> Tarefas a realizar:
(a) Liste os tipos de animais que Pinto Bandeira possuía na estância do Pavão segundo o levantamento de 1785 citado no texto sobre a estância do Pavão.
(b) Escreva a continuação do texto sobre a estância do Pavão a partir da última frase apresentada.

> Texto para leitura:
• • •

Dos seis campos que formaram a estância do Pavão, cinco foram concedidos pelo governador José Marcelino de Figueredo, no dia 1º de abril de 1780. O terreno restante foi doado pelo governador Sebastião da Veiga Cabral, em 28 de dezembro de 1780, a José Miranda de Oliveira. Esta sesmaria tinha uma légua em quadro [4.356ha] e estava situada entre o arroio Moreira e o Serro.

As cinco áreas concedidas em 1º de abril pertenceram aos seguintes proprietários: alferes Antônio V. Feijó, com uma légua [6.600m] de comprimento, por meia [3.300m] de largura, entre o passo das Pedras e o arroio que dividia a invernada do sargento-mor Roberto Roiz;  Francisco Antunes, com uma légua em quadro [4.356ha], entre o arroio da Estiva e o Pavão; cabo de dragões Manuel Joaquim de Barros, com uma légua [6.600m] de comprimento e meia [3.300m] de largura, situada à direita do passo do Pavão; capitão Joaquim José de Proena, com duas léguas [13.200m] de comprimento e uma [6.600m] de largura, nos fundos do serro Pelado; Leocádia Joaquina de Lima, com duas léguas [13.200m] de comprimento e meia [3.300m] de largura, entre a serra e o sangradouro da Mirim; tenente de dragões Joaquim de Souza Soares, com uma légua em quadro [4.356ha], entre as terras do major Roberto e do reverendo Pedro Pereira. 

No levantamento executado pelo capitão Antônio Ferreira dos Santos, em 1785, na estância do Pavão, Pinto Bandeira possuía os seguintes animais: 6.000 reses; 100 bois; 300 cavalos; 2.000 éguas e 90 ovelhas. No inventário de João Nunes Batista, proprietário da fazenda, charqueada e olaria do Pavão, realizado em 1823, os campos estavam povoados com 8.000 reses de criar; 600 ditas leiteiras; 92 bois mansos; 178 cavalos mansos; 32 [ilegível]; 20 potros; 407 éguas e três mulas velhas.

Alberto Coelho da Cunha, filho do charqueador Barão de Correntes, republicano, abolicionista, funcionário municipal, historiador e pelotense, conhecido pelos pseudônimos de Vítor Valpírio e Jatyr, na Revista do Partenom Literário, escreveu no jornal A Opinião Pública, de 4 de agosto de 1929:

Entregue à Dona Josefa Eulália de Azevedo e às suas duas filhas, os quinhões que lhe vieram a caber, já ficou, por essa ocasião, a grande fazenda retalhada em três. Posteriormente, vendidas, das subdivisões desses quinhões hereditários, formaram-se diversas estâncias.

• • •

> Dados armazenados:
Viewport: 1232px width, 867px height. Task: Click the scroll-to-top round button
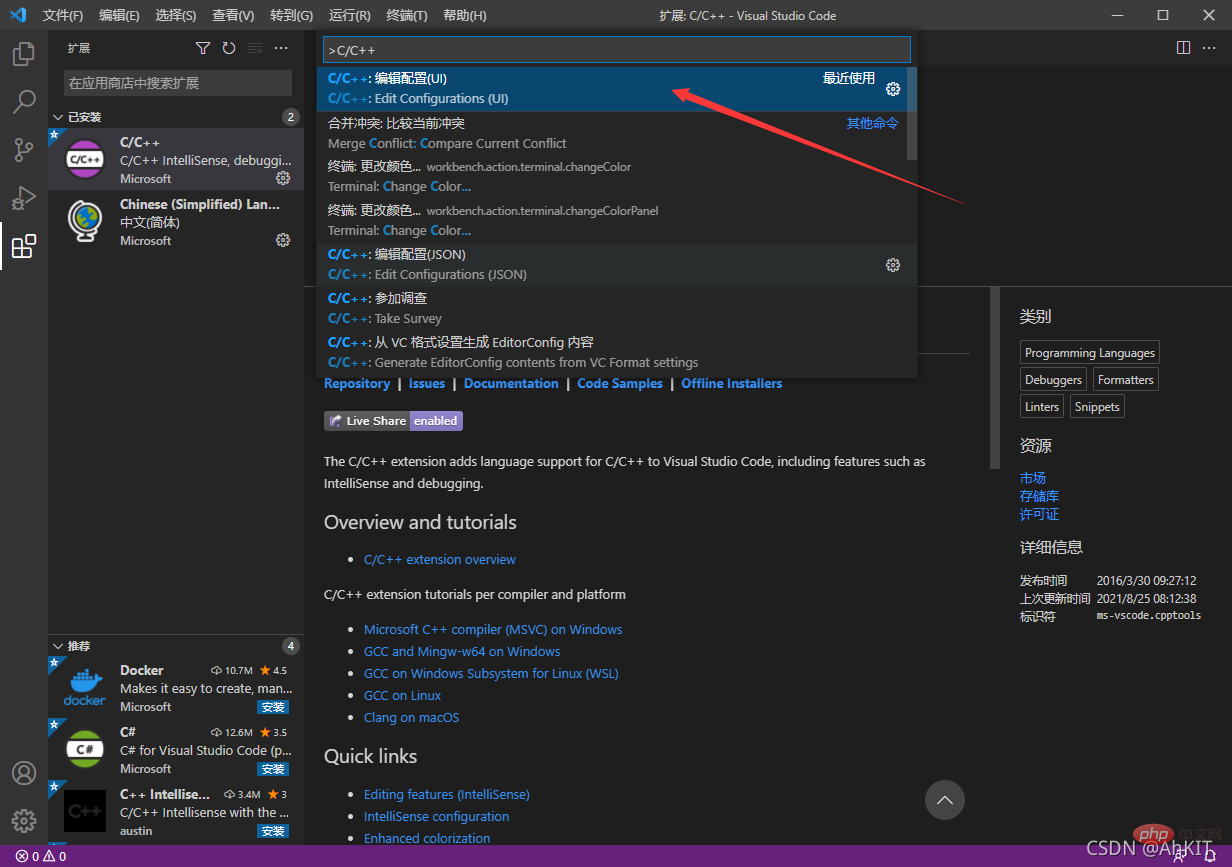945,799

• • •

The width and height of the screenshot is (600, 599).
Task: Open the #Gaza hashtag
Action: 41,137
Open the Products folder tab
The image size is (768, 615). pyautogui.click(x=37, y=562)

• • •

> Conjunto de respostas:
(a) reses, bois, cavalos, éguas, ovelhas

(b)
Essa informação não coincide com as que constam no inventário do português João Nunes Batista, proprietário da charqueada e estância do Pavão. No documento, a área de estância era de dez léguas quadradas [43.560ha]. Foram seus herdeiros a viúva, Joaquina Maria da Silva, e seus oito filhos menores.

Em 1º de outubro de 1810, a viúva de Pinto Bandeira, Josefa Eulália de Azevedo, e seu segundo marido, Luís Correa de Bragança, fizeram doação a João Inácio de Azevedo, respectivamente seu irmão e cunhado, de uma área com 4443100 braças quadradas [91.780ha]. Em 15 de junho de 1825, este vendeu a Joaquim Francisco Ilha. Vinte seis anos mais tarde, quando do inventário de Joaquina Maria da Silva, a área estava reduzida a duas e meia léguas quadradas [10.890ha] de campo da estância do Pavão, incluindo alguns banhados transitáveis; um banhado ainda inacessível, que fazia parte da mesma estância, de aproximadamente meia légua quadrada [21.780ha]. Nos dois inventários, acrescentavam-se três das quatro partes da ilha denominada Pavão, junto à estância de mesmo nome, que tinha a extensão de mais ou menos meia légua [21.780ha]. Com a morte da rio-grandina Joaquina Mª da Silva, a estância foi dividida entre os oito herdeiros.

(...)

O programa de necessidade da estância do Pavão era o seguinte: uma morada de casas de vivenda e cozinha, coberta de telhas e paredes de tijolos, em que vivia o casal, em mau estado; junto a essa, uma outra casa pequena, velha, de tijolos e telhas; perto das casas, um pomar, cercado, com algum arvoredo; dois galpões cobertos de capim e dois potreiros limitados por valos, arrombados em algumas partes. No lugar chamado de Boa Vista, onde morava o co-herdeiro Francisco Gonçalves Vitorino, existiam: dois galpões cobertos de capim, uma mangueira de pedra e uma casa de paredes de pedras, e que na época do primeiro inventário estava coberta de capim, e, quando do segundo, era coberta com telhas de barro.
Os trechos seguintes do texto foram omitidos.